# How can an irrational number be finite?

• Nov 23rd 2010, 12:38 PM
stressedIBstudent1
How can an irrational number be finite?
Hi, I'm an IB student from Mexico and I'm dying to solve something.
As part of a homework i must fin the exact value of an irrational number (our teacher told us it would be a trinomial) but as far as I'm concerned an irrational number can't be exact.
The number is:
[IMG]file:///C:/Users/ANAMAR%7E1/AppData/Local/Temp/moz-screenshot-2.png[/IMG]The root of: the root of 1 plus the the root of 1 and so on...
I wasn't able to type it here bit it looks as if the first root is "housing" the next one and so on.

Thanks for you help and I really hope someone knows how to solve this! :)
• Nov 23rd 2010, 12:53 PM
skeeter
Quote:

Originally Posted by stressedIBstudent1
Hi, I'm an IB student from Mexico and I'm dying to solve something.
As part of a homework i must fin the exact value of an irrational number (our teacher told us it would be a trinomial) but as far as I'm concerned an irrational number can't be exact.
The number is:
[IMG]file:///C:/Users/ANAMAR%7E1/AppData/Local/Temp/moz-screenshot-2.png[/IMG]The root of: the root of 1 plus the the root of 1 and so on...
I wasn't able to type it here bit it looks as if the first root is "housing" the next one and so on.

Thanks for you help and I really hope someone knows how to solve this! :)

first, note that image files will not show as a link to your hard drive. you have to upload it as an attachment.

let $x = \sqrt{1 + \sqrt{1 + \sqrt{1 + ...}}}$

$x^2 = 1 + \sqrt{1 + \sqrt{1 + \sqrt{1 + ...}}}$

$x^2 = 1 + x$

$x^2 - x - 1 = 0$

you'll get two irrational roots ... one is the value of your "nested" radical.

also, see the following article ...

Golden ratio - Wikipedia, the free encyclopedia
• Nov 23rd 2010, 01:10 PM
stressedIBstudent1
Thank you veeery much!
• Nov 23rd 2010, 02:49 PM
Soroban
Hello, stressedIBstudent1!

A slightly different approach . . .

Quote:

$\text{Evaluate: }\sqrt{1 + \sqrt{1 + \sqrt{1 + \hdots}}}$

$\text{We have: }\;x \;=\;\sqrt{1 + \underbrace{\sqrt{1 + \sqrt{1 + \hdots }}}_{\text{This is }x}}$

So we have: . $x \;=\;\sqrt{1 + x}$

Square both sides: . $x^2 \;=\;1 + x \quad\Rightarrow\quad x^2 - x - 1 \:=\:0$

And we get the same quadratic equation that skeeter found.
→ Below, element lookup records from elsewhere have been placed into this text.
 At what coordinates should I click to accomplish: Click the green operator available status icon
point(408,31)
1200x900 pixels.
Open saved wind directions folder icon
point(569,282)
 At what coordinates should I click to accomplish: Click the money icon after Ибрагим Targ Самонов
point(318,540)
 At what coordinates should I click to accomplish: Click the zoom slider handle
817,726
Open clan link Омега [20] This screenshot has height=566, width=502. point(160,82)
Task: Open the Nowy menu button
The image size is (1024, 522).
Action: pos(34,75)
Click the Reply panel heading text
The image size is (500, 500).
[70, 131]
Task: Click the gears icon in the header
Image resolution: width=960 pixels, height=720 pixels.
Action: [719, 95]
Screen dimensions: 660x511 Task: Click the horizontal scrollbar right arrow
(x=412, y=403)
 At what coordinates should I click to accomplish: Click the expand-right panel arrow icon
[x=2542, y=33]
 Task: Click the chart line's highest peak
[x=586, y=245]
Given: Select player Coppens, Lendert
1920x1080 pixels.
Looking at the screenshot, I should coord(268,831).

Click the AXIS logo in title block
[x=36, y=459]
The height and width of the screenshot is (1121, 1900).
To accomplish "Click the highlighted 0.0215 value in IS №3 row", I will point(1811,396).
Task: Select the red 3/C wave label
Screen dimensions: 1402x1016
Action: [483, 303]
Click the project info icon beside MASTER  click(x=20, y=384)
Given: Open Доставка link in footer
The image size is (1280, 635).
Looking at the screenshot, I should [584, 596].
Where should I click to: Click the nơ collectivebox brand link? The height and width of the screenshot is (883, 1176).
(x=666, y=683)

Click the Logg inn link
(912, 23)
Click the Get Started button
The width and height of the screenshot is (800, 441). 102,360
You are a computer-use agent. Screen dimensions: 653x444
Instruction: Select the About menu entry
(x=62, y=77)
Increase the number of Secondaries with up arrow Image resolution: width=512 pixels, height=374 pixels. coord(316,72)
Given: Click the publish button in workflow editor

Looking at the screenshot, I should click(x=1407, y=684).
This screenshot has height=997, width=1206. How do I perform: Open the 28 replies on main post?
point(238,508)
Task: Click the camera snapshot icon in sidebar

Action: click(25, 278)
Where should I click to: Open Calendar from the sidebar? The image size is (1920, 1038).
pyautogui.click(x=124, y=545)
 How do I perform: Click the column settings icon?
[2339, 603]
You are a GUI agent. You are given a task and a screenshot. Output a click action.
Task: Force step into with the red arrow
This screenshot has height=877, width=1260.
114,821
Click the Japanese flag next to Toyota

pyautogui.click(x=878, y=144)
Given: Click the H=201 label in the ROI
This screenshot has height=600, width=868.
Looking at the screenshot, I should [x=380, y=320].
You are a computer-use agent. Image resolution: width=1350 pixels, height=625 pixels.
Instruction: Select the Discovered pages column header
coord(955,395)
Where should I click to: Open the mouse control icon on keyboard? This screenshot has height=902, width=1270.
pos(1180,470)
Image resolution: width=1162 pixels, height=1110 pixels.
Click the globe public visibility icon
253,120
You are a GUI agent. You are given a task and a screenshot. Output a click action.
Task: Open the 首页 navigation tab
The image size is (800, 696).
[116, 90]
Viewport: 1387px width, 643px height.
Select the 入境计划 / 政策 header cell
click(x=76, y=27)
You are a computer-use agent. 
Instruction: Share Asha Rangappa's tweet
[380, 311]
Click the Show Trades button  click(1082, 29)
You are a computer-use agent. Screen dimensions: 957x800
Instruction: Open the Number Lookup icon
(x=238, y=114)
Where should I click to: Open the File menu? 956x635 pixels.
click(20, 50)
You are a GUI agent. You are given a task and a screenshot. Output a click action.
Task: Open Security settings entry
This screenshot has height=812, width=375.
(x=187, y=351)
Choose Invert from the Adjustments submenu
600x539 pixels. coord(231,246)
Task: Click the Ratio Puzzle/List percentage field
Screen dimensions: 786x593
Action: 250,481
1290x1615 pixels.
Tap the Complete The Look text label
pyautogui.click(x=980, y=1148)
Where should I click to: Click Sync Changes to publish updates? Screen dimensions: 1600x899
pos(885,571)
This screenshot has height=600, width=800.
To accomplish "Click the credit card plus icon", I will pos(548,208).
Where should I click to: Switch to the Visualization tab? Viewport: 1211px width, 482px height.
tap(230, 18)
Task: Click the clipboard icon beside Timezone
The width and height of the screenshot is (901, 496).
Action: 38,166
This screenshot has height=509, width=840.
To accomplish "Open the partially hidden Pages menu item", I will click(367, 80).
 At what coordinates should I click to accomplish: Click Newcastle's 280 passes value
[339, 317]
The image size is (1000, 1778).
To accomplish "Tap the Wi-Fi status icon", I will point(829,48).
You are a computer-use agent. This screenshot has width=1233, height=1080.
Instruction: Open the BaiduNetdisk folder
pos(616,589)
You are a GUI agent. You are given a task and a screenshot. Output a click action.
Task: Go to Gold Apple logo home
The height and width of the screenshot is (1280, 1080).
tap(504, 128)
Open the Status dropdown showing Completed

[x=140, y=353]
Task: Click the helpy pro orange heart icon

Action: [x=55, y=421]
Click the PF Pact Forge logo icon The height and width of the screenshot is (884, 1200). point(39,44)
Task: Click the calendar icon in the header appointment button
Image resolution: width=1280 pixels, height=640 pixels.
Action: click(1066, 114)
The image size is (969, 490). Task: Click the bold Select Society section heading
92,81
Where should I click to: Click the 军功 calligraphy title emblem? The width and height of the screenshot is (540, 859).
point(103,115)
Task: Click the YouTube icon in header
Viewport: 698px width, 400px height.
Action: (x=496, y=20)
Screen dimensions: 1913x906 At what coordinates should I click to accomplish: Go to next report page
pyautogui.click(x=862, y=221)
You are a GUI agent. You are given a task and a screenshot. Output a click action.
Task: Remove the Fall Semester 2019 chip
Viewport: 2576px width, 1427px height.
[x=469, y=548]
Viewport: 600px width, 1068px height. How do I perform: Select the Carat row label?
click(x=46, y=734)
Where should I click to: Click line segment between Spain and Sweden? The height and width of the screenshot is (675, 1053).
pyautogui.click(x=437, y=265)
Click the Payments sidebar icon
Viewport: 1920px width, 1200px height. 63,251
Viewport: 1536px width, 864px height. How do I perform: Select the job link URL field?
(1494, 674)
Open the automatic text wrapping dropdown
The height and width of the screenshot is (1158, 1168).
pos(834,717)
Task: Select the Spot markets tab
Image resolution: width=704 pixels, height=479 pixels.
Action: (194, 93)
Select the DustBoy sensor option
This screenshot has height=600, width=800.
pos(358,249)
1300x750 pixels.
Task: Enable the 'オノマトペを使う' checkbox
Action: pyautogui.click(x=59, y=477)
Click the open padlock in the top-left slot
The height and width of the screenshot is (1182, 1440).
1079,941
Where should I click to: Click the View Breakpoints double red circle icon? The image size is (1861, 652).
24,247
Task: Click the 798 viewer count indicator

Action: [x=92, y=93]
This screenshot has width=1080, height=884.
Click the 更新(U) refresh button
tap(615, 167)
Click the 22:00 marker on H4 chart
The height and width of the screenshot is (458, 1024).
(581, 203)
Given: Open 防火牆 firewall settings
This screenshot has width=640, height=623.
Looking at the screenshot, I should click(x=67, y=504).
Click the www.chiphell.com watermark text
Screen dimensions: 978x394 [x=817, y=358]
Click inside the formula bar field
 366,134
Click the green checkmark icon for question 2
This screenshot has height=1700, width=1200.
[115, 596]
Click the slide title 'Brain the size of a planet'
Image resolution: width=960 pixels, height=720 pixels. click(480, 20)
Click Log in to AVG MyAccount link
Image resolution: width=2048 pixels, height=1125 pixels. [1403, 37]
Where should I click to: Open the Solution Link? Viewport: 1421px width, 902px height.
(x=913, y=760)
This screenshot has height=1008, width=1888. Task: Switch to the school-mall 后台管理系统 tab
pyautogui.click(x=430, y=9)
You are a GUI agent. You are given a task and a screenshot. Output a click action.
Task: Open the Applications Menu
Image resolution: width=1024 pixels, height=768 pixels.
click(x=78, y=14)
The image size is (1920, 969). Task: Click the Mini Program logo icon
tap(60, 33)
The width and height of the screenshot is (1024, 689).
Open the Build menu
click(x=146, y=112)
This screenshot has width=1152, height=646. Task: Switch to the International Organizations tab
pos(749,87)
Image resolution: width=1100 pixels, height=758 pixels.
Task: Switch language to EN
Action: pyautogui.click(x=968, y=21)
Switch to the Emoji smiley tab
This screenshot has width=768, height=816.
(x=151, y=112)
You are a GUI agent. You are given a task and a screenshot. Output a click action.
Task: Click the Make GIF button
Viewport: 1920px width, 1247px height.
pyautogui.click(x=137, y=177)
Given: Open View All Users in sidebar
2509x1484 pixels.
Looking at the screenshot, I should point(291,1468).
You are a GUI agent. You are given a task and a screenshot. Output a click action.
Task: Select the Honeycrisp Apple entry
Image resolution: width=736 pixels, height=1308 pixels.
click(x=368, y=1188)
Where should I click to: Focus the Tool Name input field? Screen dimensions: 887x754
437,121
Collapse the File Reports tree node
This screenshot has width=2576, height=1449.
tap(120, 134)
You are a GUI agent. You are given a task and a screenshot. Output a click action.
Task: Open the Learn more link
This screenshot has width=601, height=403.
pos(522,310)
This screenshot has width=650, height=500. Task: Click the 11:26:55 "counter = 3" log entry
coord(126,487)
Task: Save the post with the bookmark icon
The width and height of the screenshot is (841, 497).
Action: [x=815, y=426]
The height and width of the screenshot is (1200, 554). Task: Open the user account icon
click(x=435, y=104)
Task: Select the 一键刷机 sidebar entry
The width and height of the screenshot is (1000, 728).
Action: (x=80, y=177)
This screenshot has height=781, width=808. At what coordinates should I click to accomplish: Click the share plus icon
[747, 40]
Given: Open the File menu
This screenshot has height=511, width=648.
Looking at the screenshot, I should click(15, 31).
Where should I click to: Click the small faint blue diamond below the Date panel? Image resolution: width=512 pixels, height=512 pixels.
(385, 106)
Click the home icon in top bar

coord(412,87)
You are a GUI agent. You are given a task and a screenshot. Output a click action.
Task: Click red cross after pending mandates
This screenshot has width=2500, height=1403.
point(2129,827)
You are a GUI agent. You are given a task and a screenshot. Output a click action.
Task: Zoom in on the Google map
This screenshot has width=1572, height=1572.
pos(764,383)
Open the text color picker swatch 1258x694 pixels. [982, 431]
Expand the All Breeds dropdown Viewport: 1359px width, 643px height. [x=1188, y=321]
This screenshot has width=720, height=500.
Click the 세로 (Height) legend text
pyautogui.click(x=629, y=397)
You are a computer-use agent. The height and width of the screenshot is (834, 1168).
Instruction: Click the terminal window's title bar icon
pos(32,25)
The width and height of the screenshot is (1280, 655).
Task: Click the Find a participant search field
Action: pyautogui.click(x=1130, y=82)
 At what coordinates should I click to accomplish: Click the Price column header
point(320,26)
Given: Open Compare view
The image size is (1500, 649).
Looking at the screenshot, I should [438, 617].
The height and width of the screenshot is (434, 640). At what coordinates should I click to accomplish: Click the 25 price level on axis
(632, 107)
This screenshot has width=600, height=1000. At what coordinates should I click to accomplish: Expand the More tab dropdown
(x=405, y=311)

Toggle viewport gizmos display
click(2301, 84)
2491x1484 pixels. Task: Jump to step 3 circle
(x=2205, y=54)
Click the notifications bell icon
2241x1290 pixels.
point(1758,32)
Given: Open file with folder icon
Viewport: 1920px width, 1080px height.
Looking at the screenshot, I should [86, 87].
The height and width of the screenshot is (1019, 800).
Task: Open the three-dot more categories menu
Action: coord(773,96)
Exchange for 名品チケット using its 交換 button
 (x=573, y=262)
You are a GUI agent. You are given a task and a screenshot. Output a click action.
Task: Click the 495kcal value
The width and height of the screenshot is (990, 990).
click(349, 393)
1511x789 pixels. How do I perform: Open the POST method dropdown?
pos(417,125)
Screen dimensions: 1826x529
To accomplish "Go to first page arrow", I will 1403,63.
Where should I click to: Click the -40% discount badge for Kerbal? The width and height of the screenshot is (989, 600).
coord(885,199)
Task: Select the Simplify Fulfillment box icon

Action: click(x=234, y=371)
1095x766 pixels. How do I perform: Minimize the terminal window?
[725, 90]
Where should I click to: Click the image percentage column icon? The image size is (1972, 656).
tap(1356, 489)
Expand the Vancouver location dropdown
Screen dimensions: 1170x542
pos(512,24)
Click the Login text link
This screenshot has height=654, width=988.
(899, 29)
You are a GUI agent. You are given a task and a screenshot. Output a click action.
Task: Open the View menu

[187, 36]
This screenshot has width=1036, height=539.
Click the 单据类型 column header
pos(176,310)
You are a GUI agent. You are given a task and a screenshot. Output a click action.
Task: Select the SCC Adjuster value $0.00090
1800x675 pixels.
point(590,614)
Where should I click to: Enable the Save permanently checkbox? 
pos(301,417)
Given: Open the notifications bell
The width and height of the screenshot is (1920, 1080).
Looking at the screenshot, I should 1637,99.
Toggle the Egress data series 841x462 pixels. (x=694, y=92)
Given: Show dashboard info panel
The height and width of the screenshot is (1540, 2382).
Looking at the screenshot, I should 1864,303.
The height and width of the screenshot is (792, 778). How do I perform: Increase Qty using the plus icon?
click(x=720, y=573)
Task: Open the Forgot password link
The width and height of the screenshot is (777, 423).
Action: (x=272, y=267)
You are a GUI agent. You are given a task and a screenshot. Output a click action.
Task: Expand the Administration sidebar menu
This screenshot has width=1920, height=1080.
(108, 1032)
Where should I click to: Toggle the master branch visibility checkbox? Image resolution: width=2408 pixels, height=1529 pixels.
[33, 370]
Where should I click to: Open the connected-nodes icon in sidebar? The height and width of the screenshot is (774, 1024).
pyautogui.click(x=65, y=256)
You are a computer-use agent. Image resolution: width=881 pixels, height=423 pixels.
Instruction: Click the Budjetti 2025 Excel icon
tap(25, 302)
Follow his advice and get the answer: . $x \;=\;\frac{1 + \sqrt{5}}{2}$
. . which happens to be the Golden Mean, $\phi.$

• Nov 23rd 2010, 03:43 PM
stressedIBstudent1
You really explain things in a simple way, thank you very much!
• Nov 23rd 2010, 04:21 PM
TheCoffeeMachine
Quote:

How can an irrational number be finite?
The wording might better have been 'how can an irrational number be algebraic?'
• Nov 23rd 2010, 04:35 PM
skeeter
Quote:

Originally Posted by TheCoffeeMachine
The wording might better have been 'how can an irrational number be algebraic?'

I think the OP was confusing "exact" as a number with only a finite decimal representation.